Here’s a brief intro introduction to the concept of Morphic resonance, with a few examples. These are not MY words but they are words I happen to agree with.
Morphic fields are located within and around the systems they organise. Like quantum fields, they work probabilistically. They restrict, or impose order upon, the inherent indeterminism of the systems under their influence. For example, of the many direction in which a fish could swim or a bird fly, the social fields of the school or flock restrict the behavior of the individuals within them so they move in coordination with each other rather than at random.
The most controversial feature of this hypothesis is that the structure of morphic fields depends on what has happened before. Morphic fields contain a kind of memory. Through repetition, the patterns they organise become increasingly probable, increasingly habitual. The force these fields exert is the force of habit.
Whatever the explanation of its origin, once a new morphic field, a new pattern of organisation, has come into being, the field becomes stronger through repetition. The more often patterns are repeated, the more probable they become.
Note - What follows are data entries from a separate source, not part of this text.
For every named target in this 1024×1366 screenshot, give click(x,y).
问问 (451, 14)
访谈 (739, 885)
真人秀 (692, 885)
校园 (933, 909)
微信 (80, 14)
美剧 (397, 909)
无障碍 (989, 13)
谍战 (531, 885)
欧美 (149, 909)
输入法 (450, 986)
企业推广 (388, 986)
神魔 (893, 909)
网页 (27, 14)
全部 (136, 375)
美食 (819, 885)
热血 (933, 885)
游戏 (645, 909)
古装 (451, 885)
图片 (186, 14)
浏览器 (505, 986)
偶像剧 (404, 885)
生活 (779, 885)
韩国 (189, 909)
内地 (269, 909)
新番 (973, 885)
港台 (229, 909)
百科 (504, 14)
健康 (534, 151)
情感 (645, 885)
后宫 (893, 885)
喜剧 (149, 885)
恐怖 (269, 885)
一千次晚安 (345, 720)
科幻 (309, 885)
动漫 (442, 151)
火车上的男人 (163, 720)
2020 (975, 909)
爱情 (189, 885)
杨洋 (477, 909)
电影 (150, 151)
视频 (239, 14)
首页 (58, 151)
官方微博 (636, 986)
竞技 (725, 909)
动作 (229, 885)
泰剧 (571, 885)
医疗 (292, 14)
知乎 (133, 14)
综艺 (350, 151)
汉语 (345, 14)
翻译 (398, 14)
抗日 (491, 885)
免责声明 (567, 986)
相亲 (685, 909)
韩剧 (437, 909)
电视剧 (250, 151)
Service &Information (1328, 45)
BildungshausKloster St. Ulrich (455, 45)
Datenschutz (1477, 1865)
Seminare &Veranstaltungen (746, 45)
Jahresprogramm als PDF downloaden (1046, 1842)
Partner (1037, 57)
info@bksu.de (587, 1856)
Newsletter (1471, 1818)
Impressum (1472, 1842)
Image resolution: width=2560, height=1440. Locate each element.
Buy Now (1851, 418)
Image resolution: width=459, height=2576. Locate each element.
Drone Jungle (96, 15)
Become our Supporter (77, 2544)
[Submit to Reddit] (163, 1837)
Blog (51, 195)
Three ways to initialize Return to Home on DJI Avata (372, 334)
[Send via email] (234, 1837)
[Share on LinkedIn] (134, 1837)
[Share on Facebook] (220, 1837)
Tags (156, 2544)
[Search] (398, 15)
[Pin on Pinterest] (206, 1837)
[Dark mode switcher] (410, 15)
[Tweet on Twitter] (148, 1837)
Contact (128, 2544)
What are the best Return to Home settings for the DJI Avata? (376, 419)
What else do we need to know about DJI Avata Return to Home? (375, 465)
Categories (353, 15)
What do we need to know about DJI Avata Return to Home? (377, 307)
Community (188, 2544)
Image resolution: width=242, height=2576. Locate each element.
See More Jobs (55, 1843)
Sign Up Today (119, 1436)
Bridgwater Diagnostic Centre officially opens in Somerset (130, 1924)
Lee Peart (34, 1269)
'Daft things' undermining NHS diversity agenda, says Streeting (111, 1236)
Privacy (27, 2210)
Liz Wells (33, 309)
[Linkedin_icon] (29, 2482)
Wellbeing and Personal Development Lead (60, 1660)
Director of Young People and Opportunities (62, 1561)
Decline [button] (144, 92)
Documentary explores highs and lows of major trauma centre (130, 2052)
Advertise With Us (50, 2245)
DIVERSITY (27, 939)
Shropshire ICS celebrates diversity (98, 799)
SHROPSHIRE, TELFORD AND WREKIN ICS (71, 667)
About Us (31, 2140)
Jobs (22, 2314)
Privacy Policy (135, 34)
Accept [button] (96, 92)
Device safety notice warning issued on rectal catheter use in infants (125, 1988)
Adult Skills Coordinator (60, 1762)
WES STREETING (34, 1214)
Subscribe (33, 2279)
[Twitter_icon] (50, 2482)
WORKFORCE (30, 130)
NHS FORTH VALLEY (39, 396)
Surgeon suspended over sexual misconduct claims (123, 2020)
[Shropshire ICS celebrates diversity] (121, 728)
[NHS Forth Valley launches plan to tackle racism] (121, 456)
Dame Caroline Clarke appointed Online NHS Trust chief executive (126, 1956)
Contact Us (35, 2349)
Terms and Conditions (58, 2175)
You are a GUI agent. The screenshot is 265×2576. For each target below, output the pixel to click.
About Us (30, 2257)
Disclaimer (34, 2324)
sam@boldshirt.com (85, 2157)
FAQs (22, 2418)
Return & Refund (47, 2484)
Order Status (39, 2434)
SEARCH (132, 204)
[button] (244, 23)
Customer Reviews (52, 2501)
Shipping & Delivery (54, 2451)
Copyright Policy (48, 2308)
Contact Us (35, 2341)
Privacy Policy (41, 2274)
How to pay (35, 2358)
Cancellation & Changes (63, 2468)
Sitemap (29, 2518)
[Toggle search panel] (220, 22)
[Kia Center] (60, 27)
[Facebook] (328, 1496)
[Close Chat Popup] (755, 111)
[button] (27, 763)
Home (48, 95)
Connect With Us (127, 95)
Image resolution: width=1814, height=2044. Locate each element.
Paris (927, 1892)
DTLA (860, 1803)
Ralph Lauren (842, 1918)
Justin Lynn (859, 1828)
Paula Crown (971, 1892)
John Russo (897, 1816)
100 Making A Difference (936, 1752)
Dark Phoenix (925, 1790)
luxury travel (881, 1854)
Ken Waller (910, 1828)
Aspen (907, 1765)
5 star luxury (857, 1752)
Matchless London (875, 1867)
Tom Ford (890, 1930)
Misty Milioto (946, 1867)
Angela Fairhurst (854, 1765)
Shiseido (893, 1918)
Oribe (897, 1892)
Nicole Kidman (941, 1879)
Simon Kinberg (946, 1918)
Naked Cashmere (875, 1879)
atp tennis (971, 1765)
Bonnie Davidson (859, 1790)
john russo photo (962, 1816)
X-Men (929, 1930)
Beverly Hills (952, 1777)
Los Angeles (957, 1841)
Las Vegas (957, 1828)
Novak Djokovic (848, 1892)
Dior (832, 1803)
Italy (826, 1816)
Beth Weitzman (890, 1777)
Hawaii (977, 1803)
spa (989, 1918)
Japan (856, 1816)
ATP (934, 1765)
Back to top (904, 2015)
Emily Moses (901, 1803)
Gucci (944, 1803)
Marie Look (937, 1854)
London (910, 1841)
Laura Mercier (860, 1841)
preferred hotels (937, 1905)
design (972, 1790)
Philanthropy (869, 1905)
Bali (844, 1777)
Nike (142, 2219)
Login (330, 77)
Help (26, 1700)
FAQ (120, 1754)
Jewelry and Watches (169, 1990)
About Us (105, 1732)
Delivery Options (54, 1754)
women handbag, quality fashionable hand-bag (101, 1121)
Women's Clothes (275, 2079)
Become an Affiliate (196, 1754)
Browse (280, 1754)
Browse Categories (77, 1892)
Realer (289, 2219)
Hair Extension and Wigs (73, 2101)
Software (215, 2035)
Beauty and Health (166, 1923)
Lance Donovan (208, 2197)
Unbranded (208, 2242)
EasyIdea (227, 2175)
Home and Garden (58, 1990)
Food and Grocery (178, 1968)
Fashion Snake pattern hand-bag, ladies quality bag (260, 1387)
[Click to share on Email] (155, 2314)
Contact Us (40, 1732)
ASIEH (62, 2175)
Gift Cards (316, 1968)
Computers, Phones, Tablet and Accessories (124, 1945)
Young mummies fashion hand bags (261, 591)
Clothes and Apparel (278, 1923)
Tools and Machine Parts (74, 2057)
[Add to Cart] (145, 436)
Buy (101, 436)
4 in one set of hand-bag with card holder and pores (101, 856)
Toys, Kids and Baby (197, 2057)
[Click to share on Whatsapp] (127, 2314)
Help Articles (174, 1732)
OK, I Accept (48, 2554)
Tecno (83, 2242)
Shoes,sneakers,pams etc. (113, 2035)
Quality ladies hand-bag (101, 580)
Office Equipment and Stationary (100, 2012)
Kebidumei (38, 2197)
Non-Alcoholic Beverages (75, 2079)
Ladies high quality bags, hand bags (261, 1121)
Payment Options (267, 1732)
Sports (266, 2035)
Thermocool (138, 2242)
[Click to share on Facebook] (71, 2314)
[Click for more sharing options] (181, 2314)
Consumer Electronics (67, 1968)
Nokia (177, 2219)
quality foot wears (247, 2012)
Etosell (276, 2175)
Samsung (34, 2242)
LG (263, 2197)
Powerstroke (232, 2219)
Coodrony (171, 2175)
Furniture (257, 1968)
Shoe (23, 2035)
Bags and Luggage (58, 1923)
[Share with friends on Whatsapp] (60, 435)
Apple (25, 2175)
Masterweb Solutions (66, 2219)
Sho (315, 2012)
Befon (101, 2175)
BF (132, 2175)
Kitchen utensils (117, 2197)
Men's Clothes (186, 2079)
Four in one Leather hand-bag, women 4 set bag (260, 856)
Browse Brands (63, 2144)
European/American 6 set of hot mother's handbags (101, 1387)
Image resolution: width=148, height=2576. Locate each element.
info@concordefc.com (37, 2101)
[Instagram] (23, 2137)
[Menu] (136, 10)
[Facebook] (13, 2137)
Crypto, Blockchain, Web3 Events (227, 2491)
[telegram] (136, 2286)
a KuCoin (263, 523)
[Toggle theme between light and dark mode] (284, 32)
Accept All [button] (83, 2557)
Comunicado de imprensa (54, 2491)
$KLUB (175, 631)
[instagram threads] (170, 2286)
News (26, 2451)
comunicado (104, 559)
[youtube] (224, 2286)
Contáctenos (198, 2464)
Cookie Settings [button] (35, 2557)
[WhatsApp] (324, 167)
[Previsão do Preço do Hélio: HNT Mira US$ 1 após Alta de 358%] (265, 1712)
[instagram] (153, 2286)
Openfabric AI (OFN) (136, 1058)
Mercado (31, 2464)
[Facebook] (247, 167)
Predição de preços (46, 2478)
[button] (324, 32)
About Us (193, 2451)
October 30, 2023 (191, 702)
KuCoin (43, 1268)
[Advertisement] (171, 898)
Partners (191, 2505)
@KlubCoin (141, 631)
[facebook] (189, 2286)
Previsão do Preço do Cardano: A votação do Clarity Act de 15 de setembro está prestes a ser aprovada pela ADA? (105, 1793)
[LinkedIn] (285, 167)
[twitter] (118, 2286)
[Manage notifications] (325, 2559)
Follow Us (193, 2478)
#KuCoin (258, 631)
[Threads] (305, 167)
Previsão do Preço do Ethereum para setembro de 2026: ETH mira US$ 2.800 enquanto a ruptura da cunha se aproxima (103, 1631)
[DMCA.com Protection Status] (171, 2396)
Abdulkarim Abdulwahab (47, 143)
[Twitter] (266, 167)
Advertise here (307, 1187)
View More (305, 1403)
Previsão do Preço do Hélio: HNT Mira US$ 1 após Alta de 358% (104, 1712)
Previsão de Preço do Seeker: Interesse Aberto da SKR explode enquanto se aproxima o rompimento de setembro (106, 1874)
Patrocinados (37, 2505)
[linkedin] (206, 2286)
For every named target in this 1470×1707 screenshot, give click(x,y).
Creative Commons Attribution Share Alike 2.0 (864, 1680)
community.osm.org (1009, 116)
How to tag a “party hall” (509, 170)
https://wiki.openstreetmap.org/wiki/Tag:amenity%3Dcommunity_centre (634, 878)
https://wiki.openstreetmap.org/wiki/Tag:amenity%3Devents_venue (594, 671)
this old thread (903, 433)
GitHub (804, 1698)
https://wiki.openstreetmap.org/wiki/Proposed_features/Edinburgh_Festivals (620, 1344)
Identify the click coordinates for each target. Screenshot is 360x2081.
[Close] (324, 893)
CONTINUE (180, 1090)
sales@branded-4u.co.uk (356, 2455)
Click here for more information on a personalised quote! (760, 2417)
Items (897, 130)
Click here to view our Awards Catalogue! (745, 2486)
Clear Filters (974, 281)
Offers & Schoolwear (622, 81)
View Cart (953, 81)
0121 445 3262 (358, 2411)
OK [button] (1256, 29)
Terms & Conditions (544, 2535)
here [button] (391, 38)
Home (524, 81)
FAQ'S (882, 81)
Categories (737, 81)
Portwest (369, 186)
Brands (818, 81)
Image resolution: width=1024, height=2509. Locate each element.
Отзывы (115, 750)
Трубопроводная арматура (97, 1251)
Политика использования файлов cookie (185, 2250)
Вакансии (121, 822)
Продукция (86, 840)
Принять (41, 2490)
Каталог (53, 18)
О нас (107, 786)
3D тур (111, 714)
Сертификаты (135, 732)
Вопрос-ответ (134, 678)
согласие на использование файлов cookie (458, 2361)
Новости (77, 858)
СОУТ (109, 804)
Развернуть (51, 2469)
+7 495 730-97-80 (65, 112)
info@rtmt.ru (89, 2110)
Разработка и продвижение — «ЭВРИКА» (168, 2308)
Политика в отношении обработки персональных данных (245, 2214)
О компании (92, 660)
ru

The fields contain a kind of cumulative memory and become increasingly habitual. All nature is essentially habitual. Even what we view as the fixed “laws of nature” may be more like habits, ingrained over long periods of time.
The means by which information or an activity-pattern is transferred from a previous to a subsequent system of the same kind is called morphic resonance. Any given morphic system, say a squirrel, “tunes in” to previous similar systems, in this case previous squirrels of its species. Morphic resonance thus involves the influence of like upon like, the influence of patterns of activity on subsequent similar patterns of activity, an influence that passes through or across space and time from past to present. These influences do not to fall off with distance in space or time. The greater the degree of similarity of the systems involved, the greater the influence of morphic resonance.
[editors note: an excellent example of Morphic resonance is how spiders build their webs. And Morphic resonance explains why webs of all spiders regardless of species have striking similarities.]
Morphic resonance gives an inherent memory in fields at all levels of complexity. In the case of squirrels, each individual squirrel draws upon, and in turn contributes to, a collective or pooled memory of its kind. In the human realm, this kind of collective memory corresponds to what the psychologist C.G. Jung called the collective unconscious.
Morphic resonance should be detectable in the realms of physics, chemistry, biology, animal behaviour, psychology and the social sciences. Long-established systems, such as zinc atoms, quartz crystals, insulin molecules and muscle cells are governed by strong Morphic fields, with deep grooves of habit established over millions of years, and consequently little change can be observed over a few weeks, or even years, of research. They behave as if they are governed by fixed laws.